- _SOURCE MATERIAL_
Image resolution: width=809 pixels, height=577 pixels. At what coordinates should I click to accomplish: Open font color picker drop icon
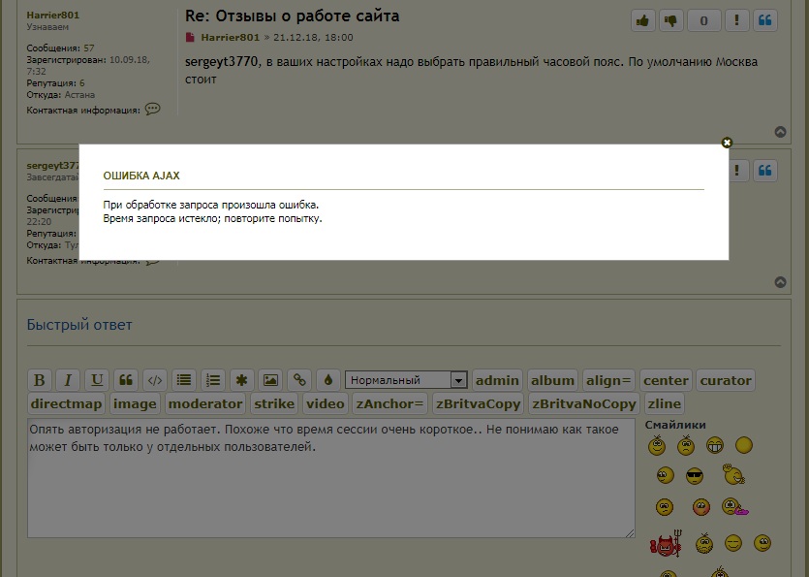(x=327, y=380)
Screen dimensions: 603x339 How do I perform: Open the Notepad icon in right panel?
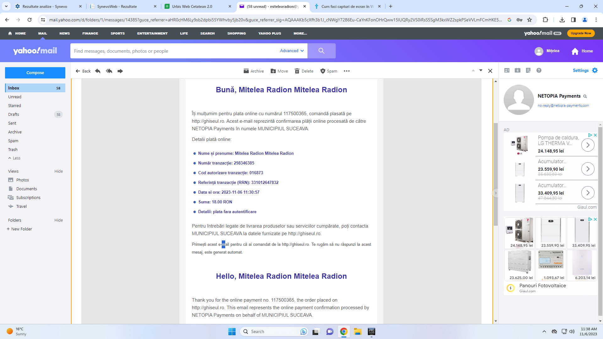528,71
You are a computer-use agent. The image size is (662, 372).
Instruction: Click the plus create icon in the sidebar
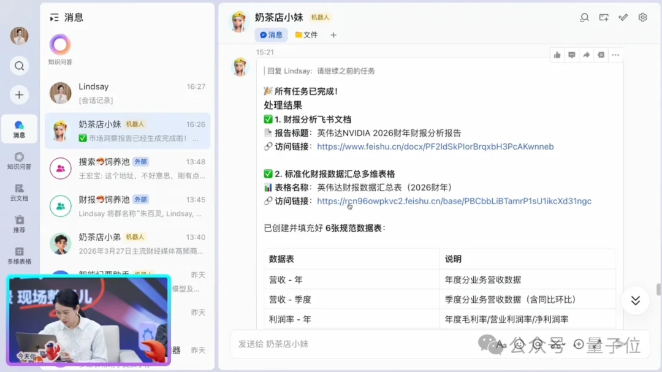(x=19, y=95)
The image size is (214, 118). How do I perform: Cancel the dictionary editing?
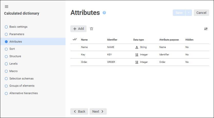201,13
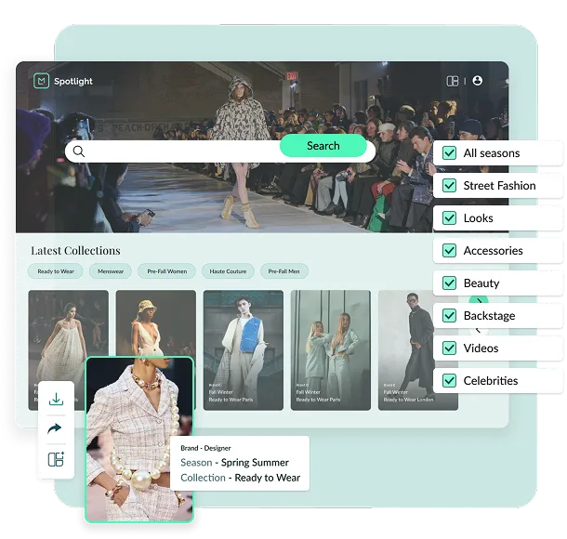Click the add to board icon
The height and width of the screenshot is (539, 567).
(56, 459)
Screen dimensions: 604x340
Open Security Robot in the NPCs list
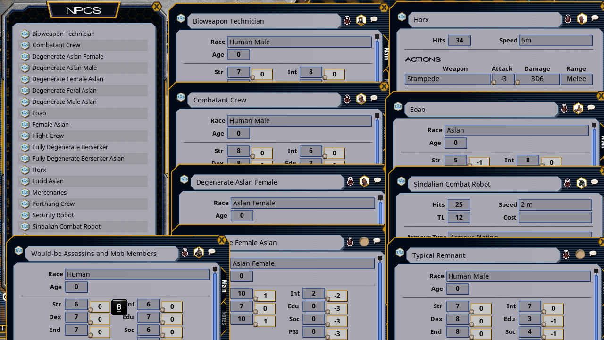[x=53, y=215]
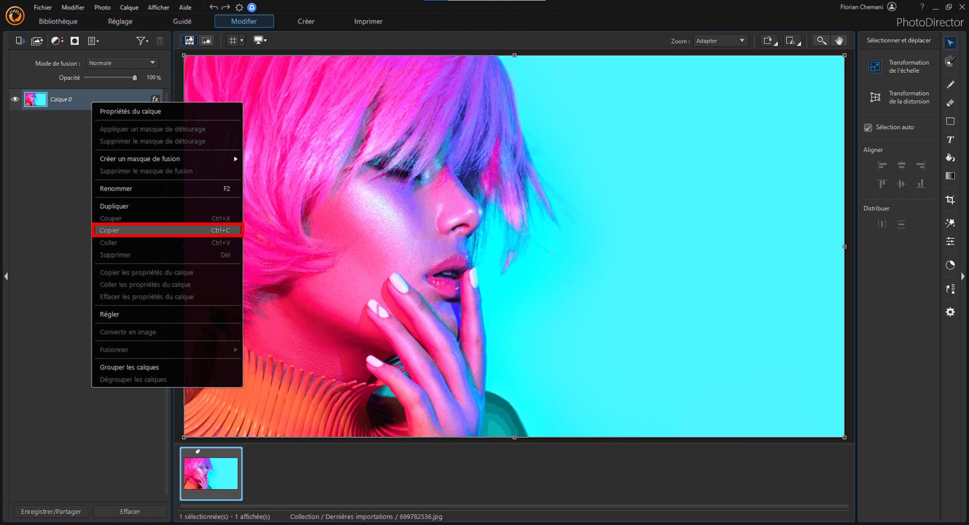
Task: Click Transformation de l'échelle icon
Action: pos(875,66)
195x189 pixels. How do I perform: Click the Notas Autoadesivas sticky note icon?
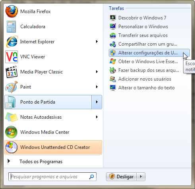click(x=12, y=117)
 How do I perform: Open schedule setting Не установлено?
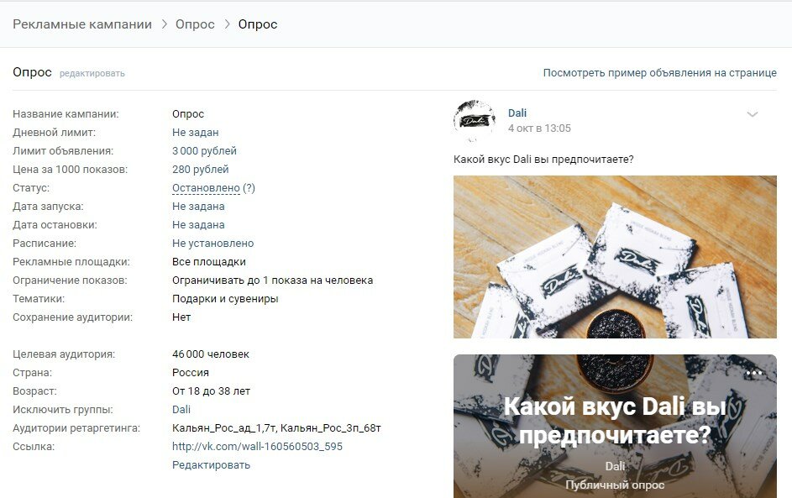pyautogui.click(x=213, y=244)
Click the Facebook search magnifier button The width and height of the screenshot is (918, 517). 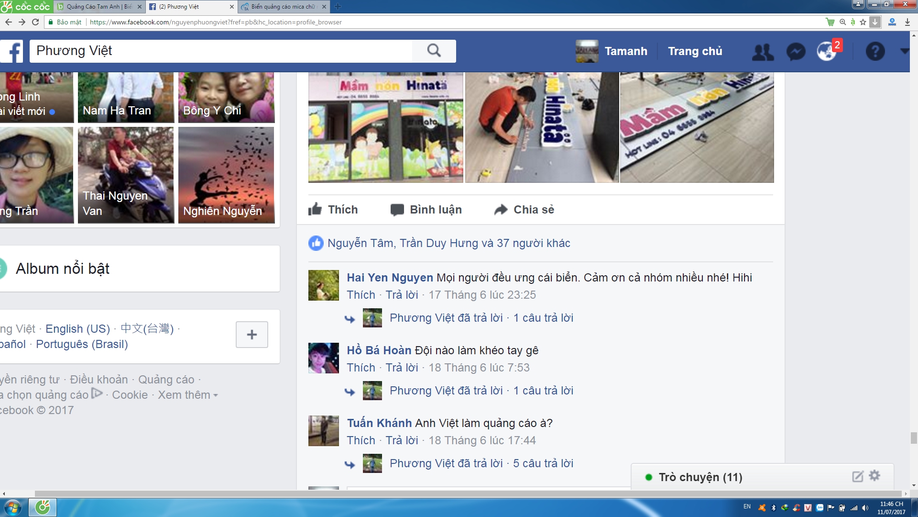tap(434, 51)
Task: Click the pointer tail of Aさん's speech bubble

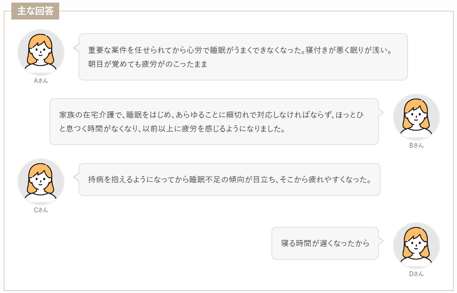Action: coord(76,48)
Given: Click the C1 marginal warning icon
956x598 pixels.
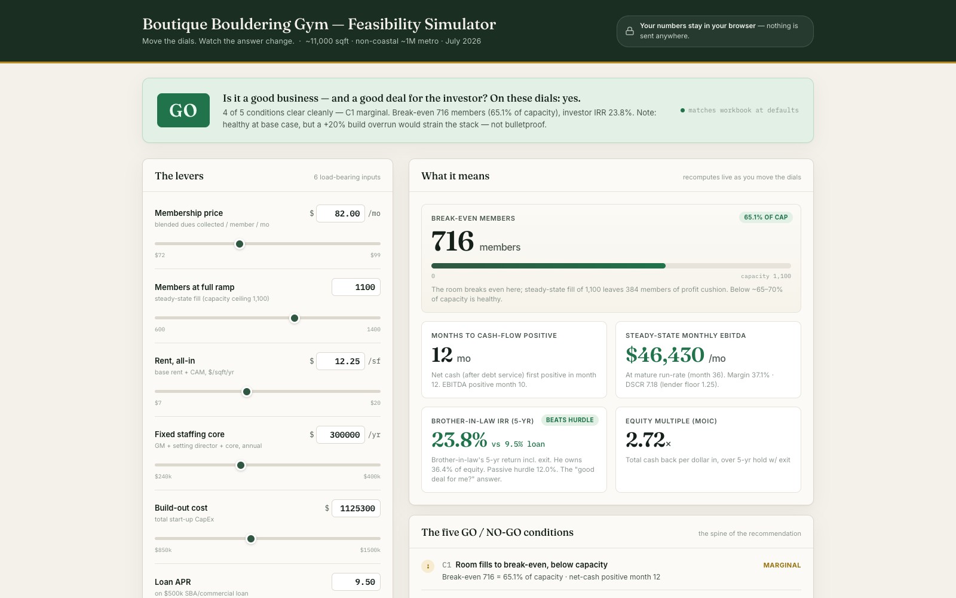Looking at the screenshot, I should pos(428,566).
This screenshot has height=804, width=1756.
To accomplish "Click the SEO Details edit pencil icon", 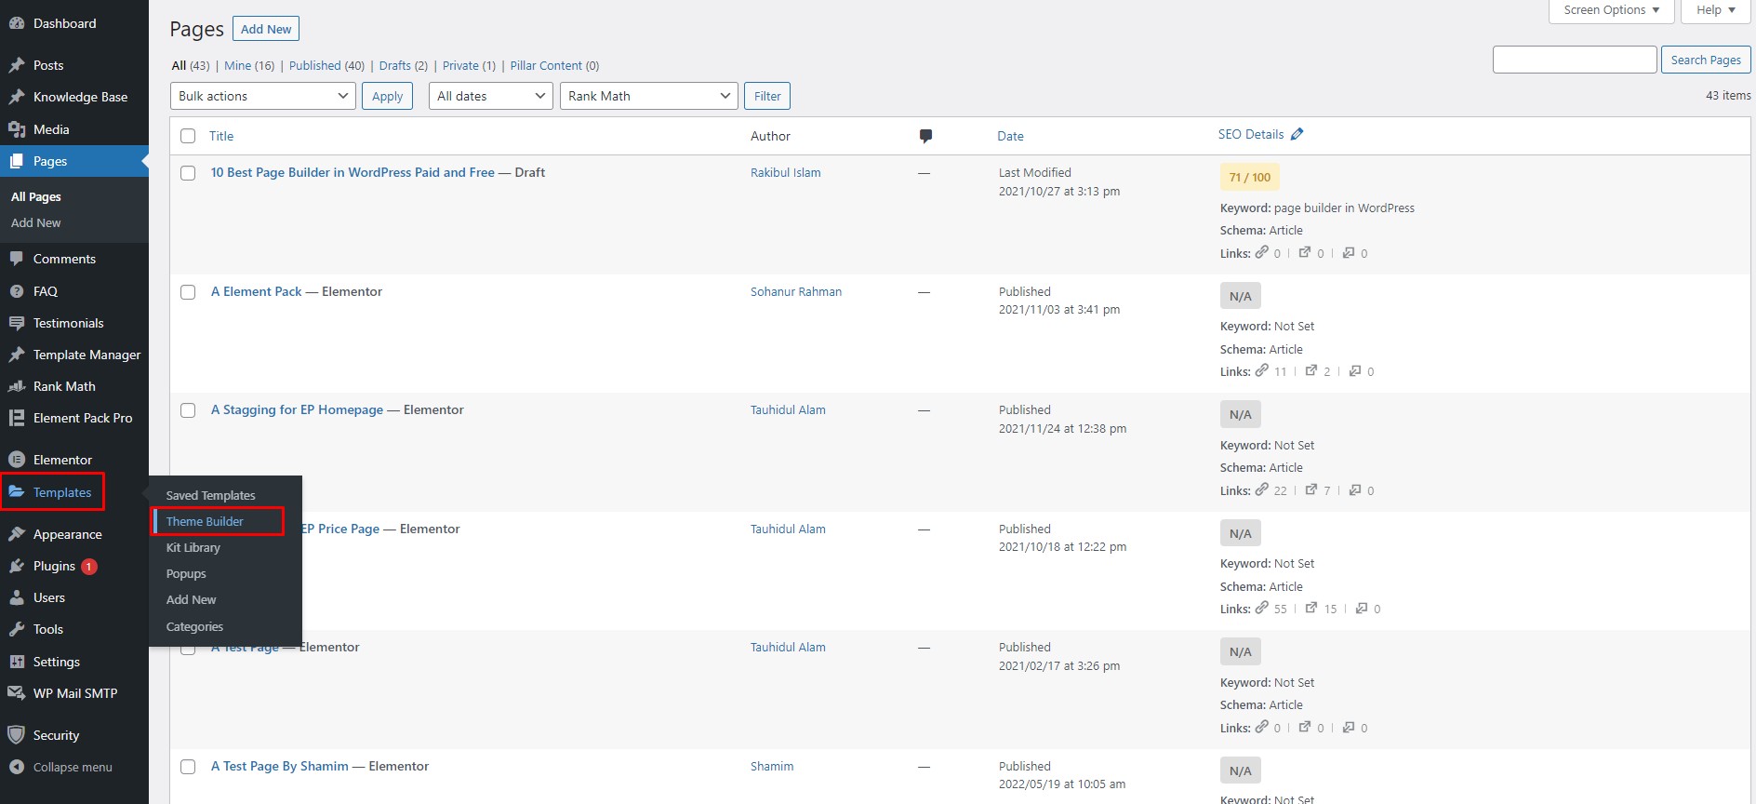I will pos(1297,134).
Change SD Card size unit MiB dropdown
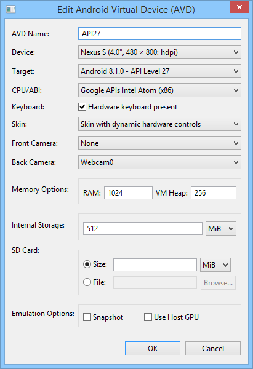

- _WHAT TO PRODUCE_
Copy out the records word for word, from the line containing "You are a computer-use" through the line containing "pyautogui.click(x=213, y=244)", leaving out the pictures.

- _RESULT OF THE EXERCISE_
You are a computer-use agent. The image size is (662, 372).
Instruction: Click the plus create icon in the sidebar
(x=19, y=95)
The image size is (214, 118). How do I perform: Cancel the dictionary editing?
201,13
Click the add to board icon
The height and width of the screenshot is (539, 567).
(56, 459)
Screen dimensions: 604x340
Open Security Robot in the NPCs list
[x=53, y=215]
Task: Click Transformation de l'échelle icon
Action: pos(875,66)
195x189 pixels. How do I perform: Click the Notas Autoadesivas sticky note icon?
click(x=12, y=117)
 How do I perform: Open schedule setting Не установлено?
pyautogui.click(x=213, y=244)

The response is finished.